In an important test case, the Court of Appeal has been asked to decide whether the test of ‘proportionality’ laid down by the European Convention on Human Rights (ECHR) should be applied to unfair dismissal cases (Turner v East Midlands Trains Limited).
A senior train conductor who was dismissed after being accused of fraud is arguing that the Employment Tribunal that rejected her case should have considered the personal consequences of her losing her job and found that the circumstances amounted to a violation of Article Eight of the ECHR, which enshrines the right to respect for private and family life.
Her lawyers argue that her dismissal, at the age of 51, had irreparably stigmatised her previously spotless reputation, ruined her prospects of getting another job and destroyed her relationship with long-standing colleagues, some of whom had ‘ostracised’ her.
It was submitted that the consequences of dismissal were so serious that Article Eight was ‘engaged’ in the case and that the ET should have considered whether the woman’s dismissal amounted to a disproportionate interference with her human rights.
After 12 unblemished years working for East Midlands Trains Limited, the woman – who has always vehemently denied any wrong-doing – was accused of deliberately manipulating a hand-held machine to print out ‘non-issued’ tickets, which closely resemble genuine tickets, and selling them to members of the public for cash.
She was dismissed in March 2010 and has since had her unfair dismissal claims rejected by an employment tribunal and the Employment Appeal Tribunal.

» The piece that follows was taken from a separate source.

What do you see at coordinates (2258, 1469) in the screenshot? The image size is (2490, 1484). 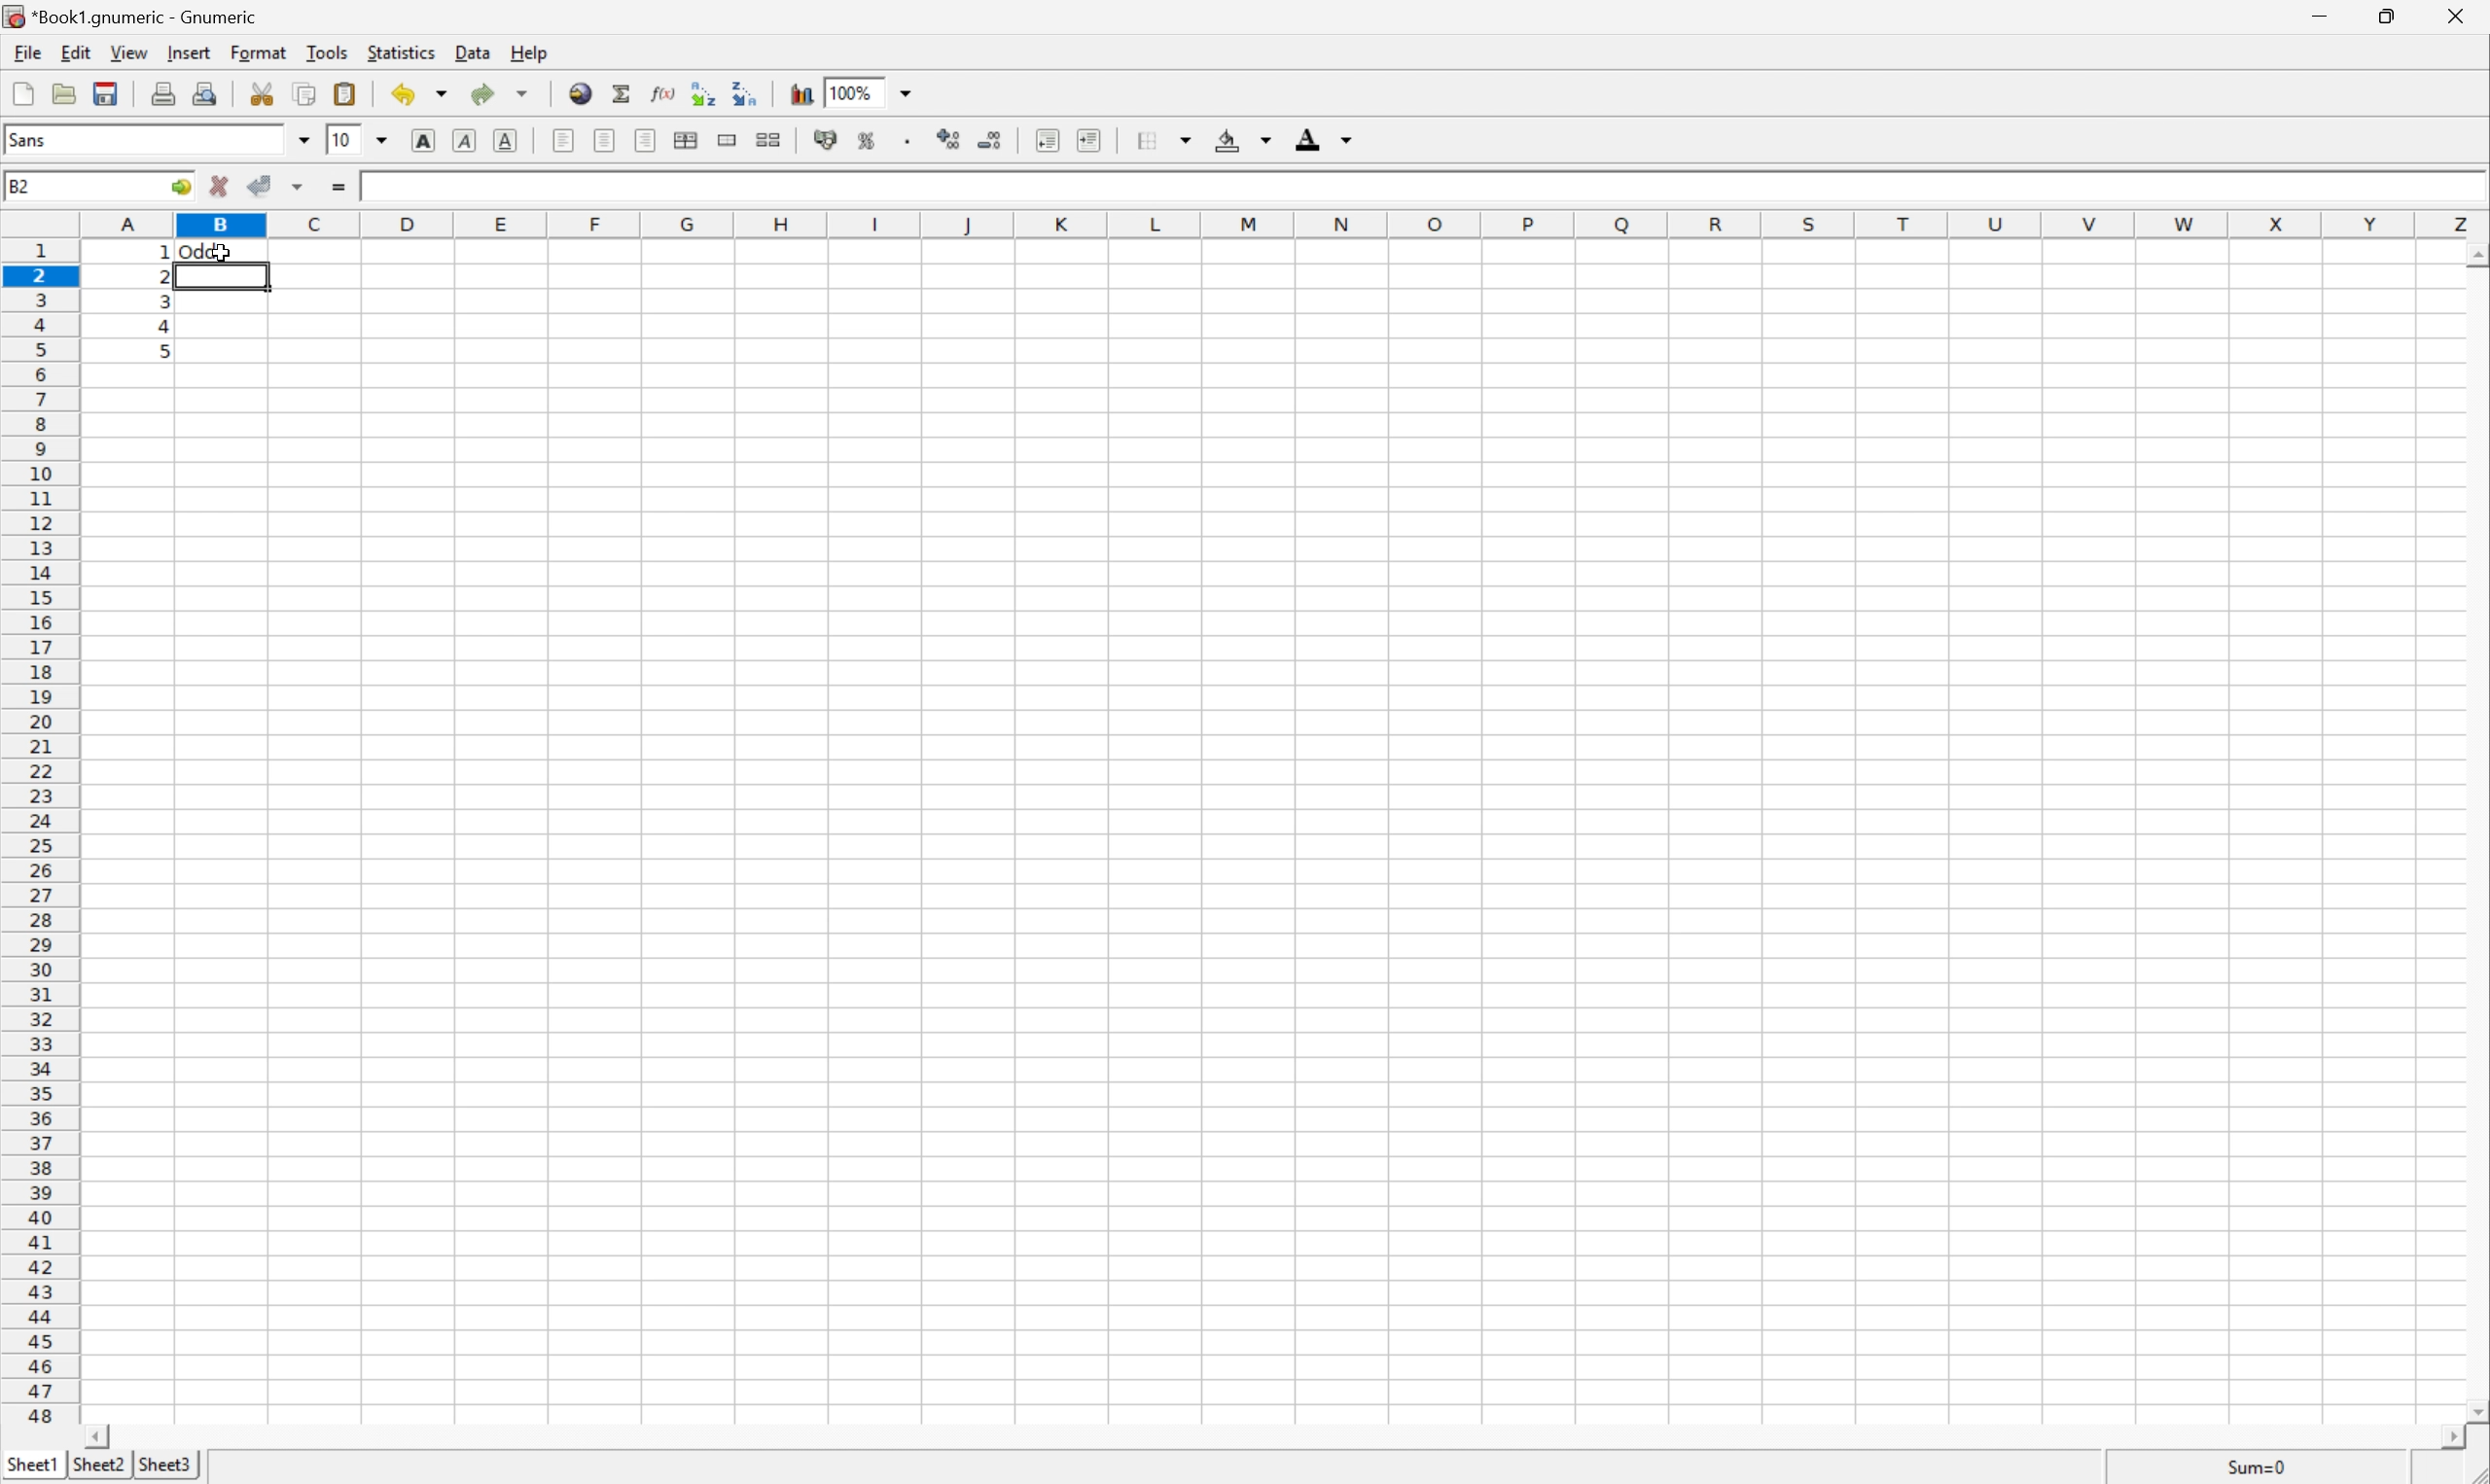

However, she is now asking the Court of Appeal to overturn those decisions and order a re-hearing of her case by a fresh tribunal.
However, lawyers representing East Midlands Trains insist that the company carried out a ‘thorough and fair investigation’ before dismissing the woman. ‘It would be an extraordinary state of affairs if dismissal in such circumstances by a private sector employer was, or was capable of being, unfair simply because the appellant’s reputation or ability to interact with her former workmates had thereby been affected,’ it was submitted.
Is this the law gone mad? If a thorough investigation has been conducted and an employment tribunal and EAT has concluded that unfair dismissal has not occurred then that should be the end of it.